* [Stated goal] Revise the material below so that every "The image size is" becomes "The dimensions are", leaving everything else as it is.

* [Material for this task]
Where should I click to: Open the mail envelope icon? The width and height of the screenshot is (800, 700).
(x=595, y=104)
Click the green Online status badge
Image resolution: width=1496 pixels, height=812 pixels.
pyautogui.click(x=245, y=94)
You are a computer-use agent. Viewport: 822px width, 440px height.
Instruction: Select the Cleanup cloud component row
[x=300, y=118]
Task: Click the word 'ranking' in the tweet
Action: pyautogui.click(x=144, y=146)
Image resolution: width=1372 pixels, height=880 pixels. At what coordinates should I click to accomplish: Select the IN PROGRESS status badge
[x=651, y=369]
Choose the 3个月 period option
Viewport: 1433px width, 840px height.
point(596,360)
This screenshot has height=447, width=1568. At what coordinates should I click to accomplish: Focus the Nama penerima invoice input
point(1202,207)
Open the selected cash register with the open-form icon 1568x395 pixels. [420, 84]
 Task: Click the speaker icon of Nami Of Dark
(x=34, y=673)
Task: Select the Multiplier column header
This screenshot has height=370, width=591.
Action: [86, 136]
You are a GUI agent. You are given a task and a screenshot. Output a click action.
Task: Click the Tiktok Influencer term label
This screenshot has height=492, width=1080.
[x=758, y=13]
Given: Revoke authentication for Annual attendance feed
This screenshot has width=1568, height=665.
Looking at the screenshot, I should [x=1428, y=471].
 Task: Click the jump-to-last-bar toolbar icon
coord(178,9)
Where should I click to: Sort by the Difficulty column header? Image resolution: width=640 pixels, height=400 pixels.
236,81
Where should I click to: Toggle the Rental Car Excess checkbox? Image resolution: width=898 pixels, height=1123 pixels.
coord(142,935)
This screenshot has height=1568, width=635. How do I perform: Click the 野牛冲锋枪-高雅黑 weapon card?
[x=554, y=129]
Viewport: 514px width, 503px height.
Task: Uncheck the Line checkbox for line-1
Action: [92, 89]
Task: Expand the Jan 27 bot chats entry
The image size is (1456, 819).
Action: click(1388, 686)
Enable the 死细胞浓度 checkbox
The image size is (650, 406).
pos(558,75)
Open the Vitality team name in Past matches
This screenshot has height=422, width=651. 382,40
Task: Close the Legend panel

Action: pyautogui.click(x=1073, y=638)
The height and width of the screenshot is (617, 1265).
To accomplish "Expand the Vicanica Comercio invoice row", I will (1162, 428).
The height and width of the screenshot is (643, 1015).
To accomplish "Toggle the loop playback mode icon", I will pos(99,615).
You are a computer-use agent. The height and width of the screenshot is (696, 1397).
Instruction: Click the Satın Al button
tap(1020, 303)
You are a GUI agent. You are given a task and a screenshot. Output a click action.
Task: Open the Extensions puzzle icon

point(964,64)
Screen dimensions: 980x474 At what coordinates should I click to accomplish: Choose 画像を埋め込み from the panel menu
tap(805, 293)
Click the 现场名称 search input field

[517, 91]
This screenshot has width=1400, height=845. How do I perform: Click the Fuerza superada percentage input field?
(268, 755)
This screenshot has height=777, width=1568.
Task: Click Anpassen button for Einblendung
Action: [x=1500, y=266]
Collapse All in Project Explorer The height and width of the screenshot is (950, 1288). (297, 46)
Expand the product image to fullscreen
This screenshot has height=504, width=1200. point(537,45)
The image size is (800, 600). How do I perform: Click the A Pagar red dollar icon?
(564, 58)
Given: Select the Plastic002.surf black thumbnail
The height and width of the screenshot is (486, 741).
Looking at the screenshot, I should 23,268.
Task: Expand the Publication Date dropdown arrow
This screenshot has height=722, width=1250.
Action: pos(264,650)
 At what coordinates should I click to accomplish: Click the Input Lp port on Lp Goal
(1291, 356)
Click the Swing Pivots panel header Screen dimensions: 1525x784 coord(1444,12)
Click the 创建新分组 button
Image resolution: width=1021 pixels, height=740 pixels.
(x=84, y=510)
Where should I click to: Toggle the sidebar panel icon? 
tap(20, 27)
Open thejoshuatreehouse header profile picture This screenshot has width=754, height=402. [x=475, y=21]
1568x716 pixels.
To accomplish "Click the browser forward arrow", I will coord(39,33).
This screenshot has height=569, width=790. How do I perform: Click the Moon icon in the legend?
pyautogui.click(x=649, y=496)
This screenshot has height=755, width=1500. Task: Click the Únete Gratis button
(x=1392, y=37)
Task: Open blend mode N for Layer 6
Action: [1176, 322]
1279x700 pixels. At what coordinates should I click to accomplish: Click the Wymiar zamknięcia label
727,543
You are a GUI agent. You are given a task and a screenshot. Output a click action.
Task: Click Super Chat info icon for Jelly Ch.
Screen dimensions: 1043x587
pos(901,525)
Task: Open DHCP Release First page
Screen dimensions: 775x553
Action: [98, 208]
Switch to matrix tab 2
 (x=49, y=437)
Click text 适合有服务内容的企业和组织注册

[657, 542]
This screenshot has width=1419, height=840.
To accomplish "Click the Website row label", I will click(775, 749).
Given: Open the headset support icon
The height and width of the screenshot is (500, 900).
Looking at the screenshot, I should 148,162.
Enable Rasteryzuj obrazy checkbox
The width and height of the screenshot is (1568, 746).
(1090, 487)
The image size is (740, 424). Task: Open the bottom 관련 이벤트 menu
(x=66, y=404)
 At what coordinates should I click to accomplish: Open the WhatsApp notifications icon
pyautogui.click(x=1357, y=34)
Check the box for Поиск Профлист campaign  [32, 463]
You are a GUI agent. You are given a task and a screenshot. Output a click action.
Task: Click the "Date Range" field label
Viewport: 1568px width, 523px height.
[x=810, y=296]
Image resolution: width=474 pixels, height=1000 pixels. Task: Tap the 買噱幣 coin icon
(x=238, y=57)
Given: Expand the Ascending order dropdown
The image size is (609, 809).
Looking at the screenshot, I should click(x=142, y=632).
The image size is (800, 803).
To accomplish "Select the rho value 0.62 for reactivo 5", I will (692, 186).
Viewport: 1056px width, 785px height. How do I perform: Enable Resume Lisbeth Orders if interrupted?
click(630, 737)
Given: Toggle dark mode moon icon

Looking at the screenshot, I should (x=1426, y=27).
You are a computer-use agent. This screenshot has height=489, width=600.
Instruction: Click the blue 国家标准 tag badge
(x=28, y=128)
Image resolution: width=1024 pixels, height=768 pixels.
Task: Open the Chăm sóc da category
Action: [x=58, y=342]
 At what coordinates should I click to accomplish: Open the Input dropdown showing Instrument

* [Reply]
Where should I click to: Open the mail envelope icon? The width and height of the screenshot is (800, 700).
(x=595, y=104)
Click the green Online status badge
Image resolution: width=1496 pixels, height=812 pixels.
pyautogui.click(x=245, y=94)
You are a computer-use agent. Viewport: 822px width, 440px height.
Instruction: Select the Cleanup cloud component row
[x=300, y=118]
Task: Click the word 'ranking' in the tweet
Action: pyautogui.click(x=144, y=146)
Image resolution: width=1372 pixels, height=880 pixels. At what coordinates should I click to accomplish: Select the IN PROGRESS status badge
[x=651, y=369]
Choose the 3个月 period option
Viewport: 1433px width, 840px height.
point(596,360)
This screenshot has height=447, width=1568. At what coordinates should I click to accomplish: Focus the Nama penerima invoice input
point(1202,207)
Open the selected cash register with the open-form icon 1568x395 pixels. [420, 84]
 Task: Click the speaker icon of Nami Of Dark
(x=34, y=673)
Task: Select the Multiplier column header
This screenshot has height=370, width=591.
Action: [86, 136]
You are a GUI agent. You are given a task and a screenshot. Output a click action.
Task: Click the Tiktok Influencer term label
This screenshot has height=492, width=1080.
[x=758, y=13]
Given: Revoke authentication for Annual attendance feed
This screenshot has width=1568, height=665.
Looking at the screenshot, I should [x=1428, y=471].
 Task: Click the jump-to-last-bar toolbar icon
coord(178,9)
Where should I click to: Sort by the Difficulty column header? Image resolution: width=640 pixels, height=400 pixels.
236,81
Where should I click to: Toggle the Rental Car Excess checkbox? Image resolution: width=898 pixels, height=1123 pixels.
coord(142,935)
This screenshot has height=1568, width=635. How do I perform: Click the 野牛冲锋枪-高雅黑 weapon card?
[x=554, y=129]
Viewport: 514px width, 503px height.
Task: Uncheck the Line checkbox for line-1
Action: [92, 89]
Task: Expand the Jan 27 bot chats entry
The dimensions are (1456, 819).
Action: click(1388, 686)
Enable the 死细胞浓度 checkbox
The dimensions are (650, 406).
pos(558,75)
Open the Vitality team name in Past matches
This screenshot has height=422, width=651. 382,40
Task: Close the Legend panel

Action: pyautogui.click(x=1073, y=638)
The height and width of the screenshot is (617, 1265).
To accomplish "Expand the Vicanica Comercio invoice row", I will (1162, 428).
The height and width of the screenshot is (643, 1015).
To accomplish "Toggle the loop playback mode icon", I will pos(99,615).
You are a computer-use agent. The height and width of the screenshot is (696, 1397).
Instruction: Click the Satın Al button
tap(1020, 303)
You are a GUI agent. You are given a task and a screenshot. Output a click action.
Task: Open the Extensions puzzle icon

point(964,64)
Screen dimensions: 980x474 At what coordinates should I click to accomplish: Choose 画像を埋め込み from the panel menu
tap(805, 293)
Click the 现场名称 search input field

[517, 91]
This screenshot has width=1400, height=845. How do I perform: Click the Fuerza superada percentage input field?
(268, 755)
This screenshot has height=777, width=1568.
Task: Click Anpassen button for Einblendung
Action: [x=1500, y=266]
Collapse All in Project Explorer The height and width of the screenshot is (950, 1288). (297, 46)
Expand the product image to fullscreen
This screenshot has height=504, width=1200. point(537,45)
The dimensions are (800, 600). How do I perform: Click the A Pagar red dollar icon?
(564, 58)
Given: Select the Plastic002.surf black thumbnail
The height and width of the screenshot is (486, 741).
Looking at the screenshot, I should 23,268.
Task: Expand the Publication Date dropdown arrow
This screenshot has height=722, width=1250.
Action: pos(264,650)
 At what coordinates should I click to accomplish: Click the Input Lp port on Lp Goal
(1291, 356)
Click the Swing Pivots panel header Screen dimensions: 1525x784 coord(1444,12)
Click the 创建新分组 button
Image resolution: width=1021 pixels, height=740 pixels.
(x=84, y=510)
Where should I click to: Toggle the sidebar panel icon? 
tap(20, 27)
Open thejoshuatreehouse header profile picture This screenshot has width=754, height=402. [x=475, y=21]
1568x716 pixels.
To accomplish "Click the browser forward arrow", I will coord(39,33).
This screenshot has height=569, width=790. How do I perform: Click the Moon icon in the legend?
pyautogui.click(x=649, y=496)
This screenshot has height=755, width=1500. Task: Click the Únete Gratis button
(x=1392, y=37)
Task: Open blend mode N for Layer 6
Action: [1176, 322]
1279x700 pixels. At what coordinates should I click to accomplish: Click the Wymiar zamknięcia label
727,543
You are a GUI agent. You are given a task and a screenshot. Output a click action.
Task: Click Super Chat info icon for Jelly Ch.
Screen dimensions: 1043x587
pos(901,525)
Task: Open DHCP Release First page
Screen dimensions: 775x553
Action: [98, 208]
Switch to matrix tab 2
 (x=49, y=437)
Click text 适合有服务内容的企业和组织注册

[657, 542]
This screenshot has width=1419, height=840.
To accomplish "Click the Website row label", I will click(775, 749).
Given: Open the headset support icon
The height and width of the screenshot is (500, 900).
Looking at the screenshot, I should 148,162.
Enable Rasteryzuj obrazy checkbox
The width and height of the screenshot is (1568, 746).
(1090, 487)
The dimensions are (740, 424). Task: Open the bottom 관련 이벤트 menu
(x=66, y=404)
 At what coordinates should I click to accomplish: Open the WhatsApp notifications icon
pyautogui.click(x=1357, y=34)
Check the box for Поиск Профлист campaign  [32, 463]
You are a GUI agent. You are given a task and a screenshot. Output a click action.
Task: Click the "Date Range" field label
Viewport: 1568px width, 523px height.
[x=810, y=296]
Image resolution: width=474 pixels, height=1000 pixels. Task: Tap the 買噱幣 coin icon
(x=238, y=57)
Given: Expand the Ascending order dropdown
The dimensions are (609, 809).
Looking at the screenshot, I should click(x=142, y=632).
The dimensions are (800, 803).
To accomplish "Select the rho value 0.62 for reactivo 5", I will (692, 186).
Viewport: 1056px width, 785px height. How do I perform: Enable Resume Lisbeth Orders if interrupted?
click(630, 737)
Given: Toggle dark mode moon icon

Looking at the screenshot, I should (x=1426, y=27).
You are a computer-use agent. This screenshot has height=489, width=600.
Instruction: Click the blue 国家标准 tag badge
(x=28, y=128)
Image resolution: width=1024 pixels, height=768 pixels.
Task: Open the Chăm sóc da category
Action: [x=58, y=342]
 At what coordinates should I click to accomplish: Open the Input dropdown showing Instrument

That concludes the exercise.